Friendships don’t expire, you know?
While writing an email to a former teacher, I remembered “T,” which is short for “Tej,” which is short for “Tejendra.” T sat next to me in the class with said teacher. We were two of the few students who actually cared. About the material. About our professor. And about everything we could learn, be it about statistics or any other topic.
Thanks to our shared curiosity, T and I really connected. We stayed in touch for a while after I returned to Germany from my exchange. Then, life happened, and we hadn’t heard from each other in years. But it didn’t do any harm.
I checked T’s last email to me. Eight years ago. “Okay, no problem. This’ll be fun,” I thought. I shot him a message. He was excited. We exchanged phone numbers and, a week later or so, I picked up the phone and talked to someone I hadn’t spoken with in almost a decade.
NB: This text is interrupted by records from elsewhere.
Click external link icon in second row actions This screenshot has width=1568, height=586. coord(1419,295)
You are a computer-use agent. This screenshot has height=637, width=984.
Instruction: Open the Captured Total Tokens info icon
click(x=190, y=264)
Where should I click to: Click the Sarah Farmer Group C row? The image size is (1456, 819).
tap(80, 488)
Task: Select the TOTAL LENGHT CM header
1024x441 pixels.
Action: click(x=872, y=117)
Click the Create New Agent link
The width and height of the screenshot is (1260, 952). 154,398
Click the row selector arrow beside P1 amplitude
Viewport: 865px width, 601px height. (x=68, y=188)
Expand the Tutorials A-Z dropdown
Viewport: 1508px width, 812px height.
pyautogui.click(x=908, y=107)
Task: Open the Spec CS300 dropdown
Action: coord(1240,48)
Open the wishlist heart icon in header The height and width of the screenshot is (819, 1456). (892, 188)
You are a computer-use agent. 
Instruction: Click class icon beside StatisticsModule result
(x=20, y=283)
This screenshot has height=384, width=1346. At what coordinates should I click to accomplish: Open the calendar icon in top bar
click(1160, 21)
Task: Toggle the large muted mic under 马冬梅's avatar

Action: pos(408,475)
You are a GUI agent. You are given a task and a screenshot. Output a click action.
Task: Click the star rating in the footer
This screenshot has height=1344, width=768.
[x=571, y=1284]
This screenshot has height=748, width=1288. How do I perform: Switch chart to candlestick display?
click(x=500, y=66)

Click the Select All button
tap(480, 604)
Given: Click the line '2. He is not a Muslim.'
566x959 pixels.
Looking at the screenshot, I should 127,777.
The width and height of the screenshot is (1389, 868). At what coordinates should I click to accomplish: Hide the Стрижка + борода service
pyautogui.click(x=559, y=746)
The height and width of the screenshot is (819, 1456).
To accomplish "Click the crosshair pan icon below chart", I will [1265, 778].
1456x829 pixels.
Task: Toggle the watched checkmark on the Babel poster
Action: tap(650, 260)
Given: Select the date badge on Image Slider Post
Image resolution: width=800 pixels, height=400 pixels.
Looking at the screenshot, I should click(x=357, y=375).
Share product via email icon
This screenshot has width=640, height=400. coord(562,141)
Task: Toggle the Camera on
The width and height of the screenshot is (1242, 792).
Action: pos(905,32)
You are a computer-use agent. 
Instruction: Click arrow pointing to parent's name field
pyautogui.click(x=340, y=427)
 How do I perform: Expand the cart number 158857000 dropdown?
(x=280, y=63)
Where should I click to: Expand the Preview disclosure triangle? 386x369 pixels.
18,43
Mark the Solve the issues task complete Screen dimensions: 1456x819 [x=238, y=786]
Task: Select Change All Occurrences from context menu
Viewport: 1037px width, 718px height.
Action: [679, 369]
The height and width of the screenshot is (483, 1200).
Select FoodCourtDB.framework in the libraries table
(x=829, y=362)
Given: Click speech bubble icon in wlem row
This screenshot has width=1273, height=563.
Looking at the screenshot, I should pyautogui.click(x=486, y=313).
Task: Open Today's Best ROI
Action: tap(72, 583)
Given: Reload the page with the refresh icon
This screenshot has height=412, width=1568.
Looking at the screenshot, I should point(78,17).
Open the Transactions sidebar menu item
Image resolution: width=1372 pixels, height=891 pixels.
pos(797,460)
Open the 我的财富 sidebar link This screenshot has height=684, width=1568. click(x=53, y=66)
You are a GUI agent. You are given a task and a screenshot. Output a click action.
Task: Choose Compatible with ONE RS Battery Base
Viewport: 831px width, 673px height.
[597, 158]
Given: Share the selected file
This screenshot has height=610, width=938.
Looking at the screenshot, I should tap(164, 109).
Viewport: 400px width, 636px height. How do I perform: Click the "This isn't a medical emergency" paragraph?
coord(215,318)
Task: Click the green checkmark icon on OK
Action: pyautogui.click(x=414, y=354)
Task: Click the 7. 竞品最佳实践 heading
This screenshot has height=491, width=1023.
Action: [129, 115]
Guess what? It wasn’t a big deal. We chatted for 30 minutes. We caught up on some large life changes but also reconnected over small shared interests. “I’m trying to ride my bike from Canada all the way to Florida in multiple segments,” T said. We laughed about how we both look almost the same. Meditation, politics, AI, it all came up. Then, T had to get another call, and that was that.
Will our next chat take another decade to happen? I hope it won’t—but even if it does, 10-year-breaks can’t break anything that matters. Like friendships, which are rarely too late to be picked up right where you left off.